HITECH expands the scope of HIPAA adding some new privacy and security requirements.  These include public notification of security breaches, complying with individual requests regarding PHI (Personal Health Information) disclosure, and giving electronic PHI to those individuals that request it.  But sure to be one of the more annoying requirements is accounting for PHI disclosures.  Every time a patient’s PHI is disclosed in the form of treatment, payment, or other health care operations, a record must keep account of each and every disclosure.

Also, now business associates of healthcare providers will fall under the growing canopy of HIPAA.  Any business that contracts with a HIPAA covered entity and routinely accesses PHI must now also be HIPAA compliant.  This will include Health Information Exchange Organizations, Regional Health Information Organizations, or any other vendor that contracts that with a covered entity to allow that covered entity to offer a personal health record to patients as part of its electronic health record.

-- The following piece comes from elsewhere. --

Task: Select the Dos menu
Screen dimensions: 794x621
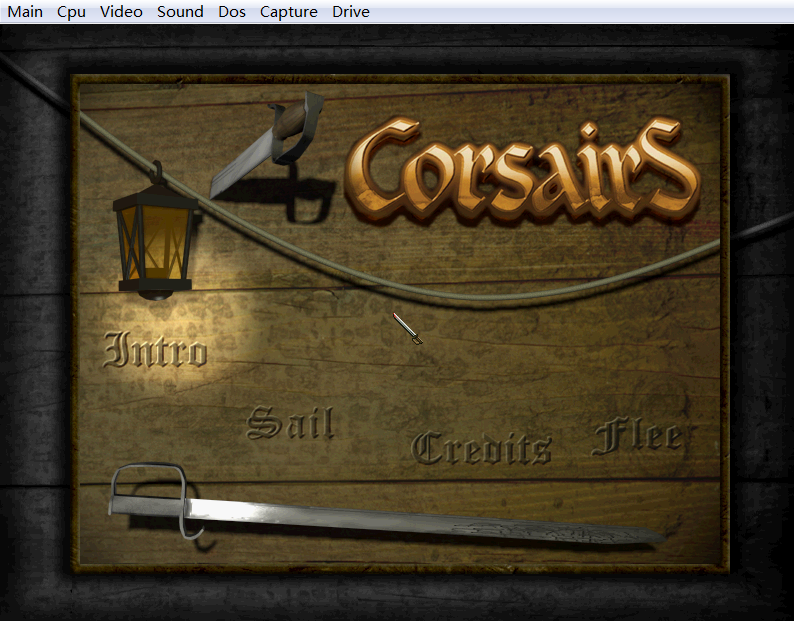Action: click(x=231, y=12)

But these changes are not what worry me.  What worries me is the shift from the Office of Civil Right’s compliant-driven approach to enforcing HIPAA to the new OCR-funded approach.  Effective immediately, collected civil moneys from HIPAA neglectors goes directly to the OCR.  That’s right; the OCR is now driven by a cash incentive to find HIPAA violators, as opposed to just waiting until someone complains about it. 

While HIPAA has mostly been a toothless tiger up to this point, we can expect the OCR to act much more aggressively and prosecute violators further now that they get to keep whatever they can collect. 

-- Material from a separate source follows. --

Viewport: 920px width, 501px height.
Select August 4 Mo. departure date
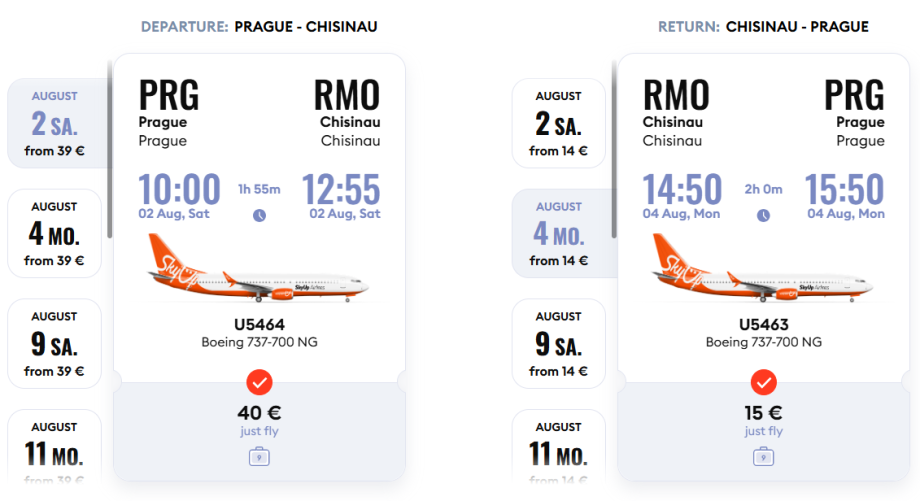tap(55, 234)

The cash penalties are steeper now with HITECH.  “Did not know” or “reasonable cause” violations will be fined $100 to $50,000 for each incident.  Entities that show “willful neglect” will be given a minimum fine of $10,000.

Because of HITECH, ignoring HIPAA compliance just became a bigger gamble than ever.

When HIPAA was passed and made federal law by the Clinton administration in 1996, the fear of fines and even jail time sent the medical industry scrambling to beef up their patient data security by the 2003 deadline.  However, for years afterwards, HIPAA remained a toothless tiger.  Occasionally, it growled and violators were threatened to clean up their act.  But it usually did not bite, as prosecutions were rare and usually mild.

Since no serious prosecutions have taken place since HIPAA went into effect in 2003, I and the medical industry have wondered if HIPAA is just a made-up boogeyman meant to frighten them into compliance. 

All this changed on February 18 when the U.S. Department of Health and Human Services and the Federal Trade Commission issued a press release stating CVS had to pay $2.25 million to the U.S. government for HIPAA violations.

The HHS Office for Civil Rights (OCR) and the Federal Trade Commission caught the pharmacy chain red-handed disposing of empty pill bottles that contained patient data into dumpsters and trash containers outside select stores.  Among other issues, CVS “failed to implement adequate policies and procedures to appropriately safeguard patient information during the disposal process; and failed to adequately train employees on how to dispose of such information properly.”

CVS Caremark Corp., the parent company of the 6,000 store pharmacy chain, must implement a robust corrective action plan that requires Privacy Rule compliant policies and procedures for safeguarding patient information in addition to its fine.  CVS must also submit to a biennial audit by a third party to show their compliance.

Is HHS trying to set an example with the steep penalty?  Is CVS the sacrificial lamb intended to inspire other delinquent HIPAA violators to clean up their act? 

While many medical industry companies may have gambling with HIPAA violations, at least CVS learned it isn’t worth the risk.  Besides the possible penalties, compromising personal patient data is a strike against the reputation of a company.  And this can be more costly than any fine by the HHS.